来年(2013年)、減税措置の失効と歳出削減が重なる「財政の崖」という問題があり、今後の米国大統領選挙や財政問題に注目が集まります。

●財政の崖とは、米議会が回避に動かなければ6000億ドル(約47兆1800億円)超の歳出削減と実質増税が引き起こされる状況をいいます。

このままだと、財政の崖により米景気は大きく失速する可能性があります。しかし、普通に考えるとこのまま米経済が失速するのを指をくわえてみているとは思えず、何らかの対処はするでしょう。
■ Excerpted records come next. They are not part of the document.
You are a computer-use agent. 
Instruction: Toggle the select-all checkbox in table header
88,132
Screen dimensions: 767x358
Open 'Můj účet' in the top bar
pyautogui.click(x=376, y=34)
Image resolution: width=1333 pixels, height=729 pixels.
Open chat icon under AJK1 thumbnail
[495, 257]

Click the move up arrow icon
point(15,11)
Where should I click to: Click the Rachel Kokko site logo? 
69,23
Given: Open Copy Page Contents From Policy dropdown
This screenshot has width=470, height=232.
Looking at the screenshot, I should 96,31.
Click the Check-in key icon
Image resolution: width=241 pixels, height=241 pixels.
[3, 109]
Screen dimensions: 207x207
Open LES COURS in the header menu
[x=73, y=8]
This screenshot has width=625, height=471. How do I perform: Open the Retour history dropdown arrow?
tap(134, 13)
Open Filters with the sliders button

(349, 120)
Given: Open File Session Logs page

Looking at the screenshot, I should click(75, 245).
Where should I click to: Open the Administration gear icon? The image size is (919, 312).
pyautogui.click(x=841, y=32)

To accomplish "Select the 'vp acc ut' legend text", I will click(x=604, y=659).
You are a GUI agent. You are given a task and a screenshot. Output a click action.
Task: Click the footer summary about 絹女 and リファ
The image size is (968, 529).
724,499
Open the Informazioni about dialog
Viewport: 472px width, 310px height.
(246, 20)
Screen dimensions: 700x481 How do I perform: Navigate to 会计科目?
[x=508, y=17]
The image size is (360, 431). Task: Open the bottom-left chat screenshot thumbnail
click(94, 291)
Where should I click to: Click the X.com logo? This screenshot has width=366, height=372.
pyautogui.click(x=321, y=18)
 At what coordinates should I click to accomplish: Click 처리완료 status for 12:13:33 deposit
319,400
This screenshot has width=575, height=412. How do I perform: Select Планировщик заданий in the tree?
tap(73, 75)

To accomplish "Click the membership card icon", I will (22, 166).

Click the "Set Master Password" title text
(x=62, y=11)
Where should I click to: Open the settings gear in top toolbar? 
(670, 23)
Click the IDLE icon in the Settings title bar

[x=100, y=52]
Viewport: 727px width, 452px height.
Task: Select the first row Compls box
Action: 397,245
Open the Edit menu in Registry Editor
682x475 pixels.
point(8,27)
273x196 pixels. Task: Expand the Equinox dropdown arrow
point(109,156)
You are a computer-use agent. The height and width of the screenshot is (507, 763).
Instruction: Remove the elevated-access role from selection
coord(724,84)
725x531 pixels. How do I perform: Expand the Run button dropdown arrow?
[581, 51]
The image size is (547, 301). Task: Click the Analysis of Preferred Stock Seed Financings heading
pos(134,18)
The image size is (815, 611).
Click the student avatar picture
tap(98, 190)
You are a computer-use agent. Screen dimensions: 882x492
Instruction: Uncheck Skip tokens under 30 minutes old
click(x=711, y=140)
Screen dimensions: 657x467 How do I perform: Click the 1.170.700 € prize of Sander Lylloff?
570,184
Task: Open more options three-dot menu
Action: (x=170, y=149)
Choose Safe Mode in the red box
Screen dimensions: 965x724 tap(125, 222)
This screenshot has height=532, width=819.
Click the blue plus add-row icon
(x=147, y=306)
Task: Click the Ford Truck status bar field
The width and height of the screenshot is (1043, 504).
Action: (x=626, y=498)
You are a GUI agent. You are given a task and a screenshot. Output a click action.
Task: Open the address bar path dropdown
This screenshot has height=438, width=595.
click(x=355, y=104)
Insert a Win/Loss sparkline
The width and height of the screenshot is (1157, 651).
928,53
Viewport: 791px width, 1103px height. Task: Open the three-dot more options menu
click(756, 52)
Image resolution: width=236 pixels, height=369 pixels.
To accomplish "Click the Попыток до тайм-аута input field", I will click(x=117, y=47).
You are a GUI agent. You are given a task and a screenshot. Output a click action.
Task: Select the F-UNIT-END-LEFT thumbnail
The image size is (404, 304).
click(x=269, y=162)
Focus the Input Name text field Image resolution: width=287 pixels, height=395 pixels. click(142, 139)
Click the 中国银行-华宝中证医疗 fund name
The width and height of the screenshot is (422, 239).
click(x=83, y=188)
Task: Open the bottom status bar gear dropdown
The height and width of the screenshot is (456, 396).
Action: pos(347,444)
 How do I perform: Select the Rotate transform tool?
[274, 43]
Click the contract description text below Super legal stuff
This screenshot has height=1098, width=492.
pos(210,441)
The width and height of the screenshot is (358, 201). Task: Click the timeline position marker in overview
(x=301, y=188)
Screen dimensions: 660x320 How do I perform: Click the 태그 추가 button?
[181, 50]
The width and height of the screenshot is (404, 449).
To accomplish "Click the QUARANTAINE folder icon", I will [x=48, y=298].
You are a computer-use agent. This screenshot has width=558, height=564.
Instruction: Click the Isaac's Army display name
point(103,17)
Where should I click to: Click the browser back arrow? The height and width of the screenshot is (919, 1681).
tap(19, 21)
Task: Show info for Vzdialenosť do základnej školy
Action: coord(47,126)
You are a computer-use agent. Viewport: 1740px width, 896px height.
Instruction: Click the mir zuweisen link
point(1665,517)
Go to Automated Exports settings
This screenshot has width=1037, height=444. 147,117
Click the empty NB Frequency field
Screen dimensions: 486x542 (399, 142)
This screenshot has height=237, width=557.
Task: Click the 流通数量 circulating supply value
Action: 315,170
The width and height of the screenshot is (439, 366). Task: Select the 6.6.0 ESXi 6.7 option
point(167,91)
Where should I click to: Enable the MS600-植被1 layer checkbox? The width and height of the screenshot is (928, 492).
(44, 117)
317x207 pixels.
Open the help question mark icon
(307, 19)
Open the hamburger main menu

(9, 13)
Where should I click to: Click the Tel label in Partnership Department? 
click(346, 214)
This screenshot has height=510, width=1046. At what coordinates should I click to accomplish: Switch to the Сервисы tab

ただし、この問題は、米株や米ドルにとっては、大きなリスクです。

米国の財政収支

財政収支の推移(1980~2012年) - 世界経済のネタ帳
米国と日本の経常収支
経常収支の推移(1980~2012年) - 世界経済のネタ帳

昔から、米国の二つの赤字として、問題になる数字です。

米国の経済指標

世界最大の経済大国「アメリカ」の経済指標の数字は、為替相場にダイレクトな影響を与えます。雇用統計をはじめとした経済指標の数値がの良し悪しを世界中のFXトレーダーや投資家が血眼になって注目しています。

ユーロ/ドルの週足

2009年以降のユーロ/ドルの週足です。上下に挟まれたレンジ相場となっています。

ユーロ/ドルの週足

ユーロ/ドルの日足

2012年のユーロ/ドルの日足です。春から夏場にかけて下落した後、上昇していますが、9月の高値「1.3171」近辺を抜けて上昇に向かうか頭打ちでレンジ相場になるか10月の下値に挑むかというところです。